Après une série de rencontres et d’orientations préliminaires, la CPTAQ rend sa décision finale le 27 mai 2025 : elle refuse le volet « spectacles et repas » et n’autorise qu’un petit bistro‑terrasse de 48 places et une boutique liée à la production vinicole.

La Commission juge que la salle, plus grande qu’un gymnase, n’est pas complémentaire à l’activité agricole et qu’il existe sûrement ailleurs dans la municipalité des sites non agricoles pour un tel projet.
La résistance et la condamnation
L’été 2025, convaincu d’avoir raison, le chanteur relance pourtant les spectacles, profitant du fait que l’ordonnance est suspendue pendant son appel. Les producteurs agricoles montent au créneau. L’UPA estime qu’on détourne la zone agricole à des fins purement commerciales; elle rappelle que ces terres ne représentent que 4 % du territoire québécois et qu’elles doivent d’abord nourrir la population.

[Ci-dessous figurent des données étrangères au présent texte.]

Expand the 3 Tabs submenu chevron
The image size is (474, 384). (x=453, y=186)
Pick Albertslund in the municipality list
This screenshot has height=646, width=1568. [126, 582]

Le 12 décembre 2025, le TAQ rend son jugement final et rejette la contestation. Il confirme que l’autorisation de 2018 portait sur un chai de 150 m² pour 100 personnes et que la salle construite va bien au‑delà de ce qui était permis.

Le tribunal constate aussi que le lien entre les spectacles et l’activité agricole est trop ténu. Mario Pelchat se voit donc interdire définitivement d’y tenir des shows à moins de se plier à la réglementation… ou de déménager son concept hors de la zone agricole.
Au‑delà du cas Pelchat : un reflet de l’obsession réglementaire
Ce feuilleton pourrait se résumer à un simple conflit entre un promoteur et une commission gouvernementale. Mais il révèle surtout la complexité et la rigidité du cadre réglementaire québécois. Chaque étape – demande initiale, révision, ordonnance, demande de régularisation, audience devant le TAQ – est jalonnée de délais et de procédures. Une simple différence d’interprétation peut devenir un casse‑tête juridique de plusieurs années. Pendant ce temps, les investissements sont immobilisés, les employés perdent leur emploi et l’économie locale souffre.
De nombreux entrepreneurs vivent une situation semblable : ils naviguent entre municipalités, ministères et organismes qui se contredisent parfois. Dans l’affaire Pelchat, le domaine possédait les permis municipaux et ceux du MAPAQ, mais pas celui de la CPTAQ. L’histoire montre à quel point une « obsession réglementaire » peut créer des incohérences et freiner l’innovation.
Protéger le territoire agricole ou encourager l’agrotourisme ?
La question de fond reste légitime : comment protéger la zone agricole tout en permettant l’émergence de projets d’agrotourisme? L’UPA rappelle avec raison que nos terres cultivables sont limitées et vulnérables aux dérives. Mais l’agrotourisme, lorsqu’il est véritablement complémentaire, constitue un outil de diversification pour les agriculteurs et un moteur économique local. Le défi consiste à établir des règles claires et à les appliquer avec discernement, en tenant compte des réalités entrepreneuriales. Le cas du vignoble de Mario Pelchat aura au moins servi à ouvrir ce débat essentiel.
Conclusion : un appel à la simplicité et à la cohérence
À l’ère où l’on encourage l’économie créative et la mise en valeur du terroir, l’affaire Pelchat illustre les limites d’un système bureaucratique trop rigide. En multipliant les démarches et les autorisations, on décourage ceux qui veulent investir et innover. Ce n’est pas une invitation à négliger les lois, mais plutôt un plaidoyer pour des règles claires, adaptées et harmonisées. Pour que les entrepreneurs puissent créer en respectant le territoire, encore faut‑il qu’ils puissent comprendre et obtenir, sans se ruiner en démarches, les autorisations nécessaires.